Un résultat significatif de l’environnement du travail au Maroc qui, aux yeux des sondés, est très peu motivant. Convaincre les cadres marocains brillants établis à l’étranger de revenir au bercail s’avère tout aussi complexe. Vaste programme qui nécessite un changement en profondeur de paradigme en termes de méritocratie, de perspectives de carrière, de reconnaissance, d’encadrement et de motivation financière. L’environnement professionnel au Maroc, à quelques rares exceptions près, est aux antipodes de ces valeurs.

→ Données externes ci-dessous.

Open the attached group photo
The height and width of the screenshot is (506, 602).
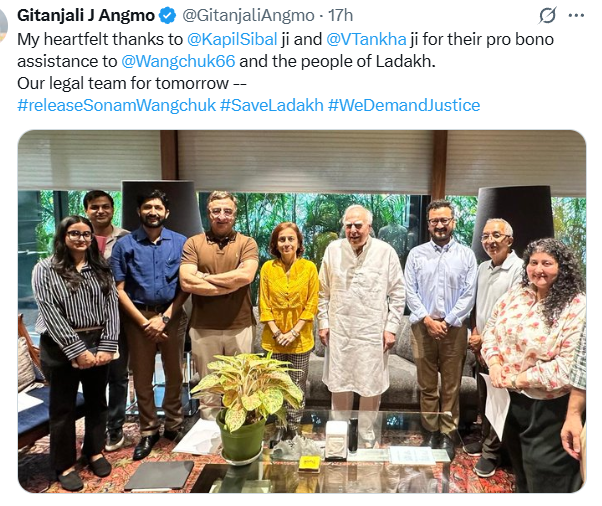point(302,311)
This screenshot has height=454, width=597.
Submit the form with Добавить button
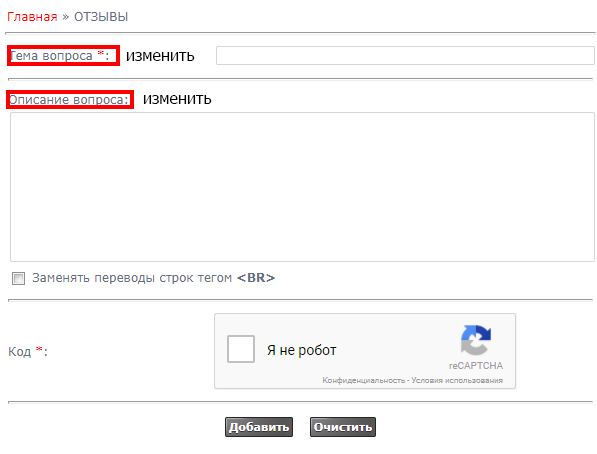(x=259, y=427)
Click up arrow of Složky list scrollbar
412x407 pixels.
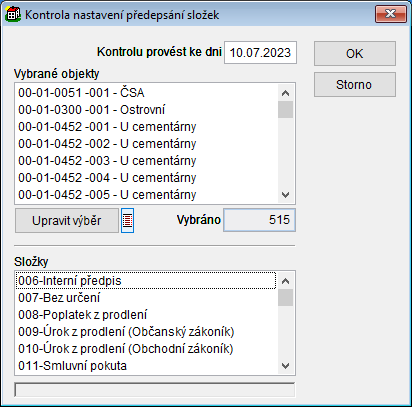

Et puis, tant que l’éducation dans son acception la plus large au cœur de la politique de l’État n’est pas hissée véritablement au sommet des priorités, il est difficile de construire une vision d’avenir prometteuse pour les enfants d’un pays qui attendent la première occasion pour plier bagages… Ce n’est qu’une fois que cette volonté politique réellement acquise et mise en musique qu’il est loisible d’actionner les leviers nécessaires et entreprendre les réformes décisives pour faire du pays ce pôle d’attraction où il fait bon étudier, s’instruire, inventer, produire et innover. Au service de tous. Ces choses-là ne se décrètent pas. Elles se construisent. Par l’action et non les professions de foi. Ou les thèses dépassées à la Jouahri
Tant que le pays n’aura pas pris résolument le chemin de l’attractivité, les responsables en seront réduits à tenir la comptabilité des cerveaux qui s’envolent en se désolant et à nous émerveiller devant les progrès technologiques prodigieux réalisés par les autres. Ce ne sont pas les analyses savantes et les diagnostics mille fois établis qui changeront la donne et empêcheront les compétences nationales d’être attirées comme un aimant par les nations développées. Un proverbe bien de chez nous résume parfaitement cette réalité: «Aucun chat ne fuit la maison où se célèbre un mariage».